The great strait highway | Online Insights


Feed availability plus favourable seasonal conditions are key drivers of interstate stock movements.


Despite the COVID-19 pandemic, agriculture has continued largely uninterrupted, with interstate livestock movement given the green light to persist.

Many producers who got the summer or autumn breaks were able to capitalise on optimistic markets and secure stock from interstate. One region taking advantage of this was Tasmania with livestock regularly crossing Bass Strait.

The first six months of 2020 has already surpassed last year's total with more than 11,000 sheep making the journey to the mainland from Tas. Victoria was the top customer of Tas sheep with more than 63,000 head bought through AuctionsPlus in the past five years and a total of 10,996 head shipped to Vic via online sales in 2019.

Feed availability plus favourable seasonal conditions are key drivers of interstate stock movements. During 2019, where many parts of NSW, Vic and South Australia recorded consecutive months with under 30mm of rain, savvy Tasmanian buyers bought from as far as Queensland.

In 2020, following atypical rainfall patterns in the Apple Isle, NSW and Vic producers have turned to Tasmania for stock.

The welcomed lift in rain has seen demand drive and maintain a rising price trend. Sheep prices have been hitting records, most recently Border Leicester/Merino scanned-in-lamb ewes from Bordertown, SA, making $476.

Record breaking prices can however deter some buyers seeking to secure similar stock at a more feasible rate. As a result, some buyers looked to Tas where prices for equivalent stock categories were lower.

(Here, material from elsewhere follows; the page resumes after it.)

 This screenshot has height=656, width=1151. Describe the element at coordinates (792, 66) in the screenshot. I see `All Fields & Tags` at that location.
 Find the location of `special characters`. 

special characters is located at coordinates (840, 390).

Buyers pay on average $103 less for first-cross ewes in Tas where they average $204, compared to $307 in SA. There is also a distinct price difference between Merino ewes with an average of $145 in Tas compared with upwards of $228 across the water - an $83 gap.

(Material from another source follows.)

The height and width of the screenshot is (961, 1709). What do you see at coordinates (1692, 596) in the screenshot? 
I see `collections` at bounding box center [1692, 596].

When buying stock from Tasmania, the journey must be considered from both performance and financial perspectives.

Page Transport, a livestock freight service with transit facilities at both ends of the Bass Strait works with vendors in Tas to ensure stock are equipped on farm to then tackle the journey to Vic. Page Transport's Geoff Page said the entire process is "heavily regulated, particularly in terms of animal welfare" with every animal being examined to ensure their capacity to make the journey.

From Tas, livestock freight starts at $55/head. A door-to-door journey of 150 head will cost a buyer $6000 with State Governments offering a rebate which sees almost $2000 deducted from the total cost.

With the current market, incorporating the travel cost does not exceed the record-breaking mainland prices, making the purchase of Tas stock a viable option for restockers.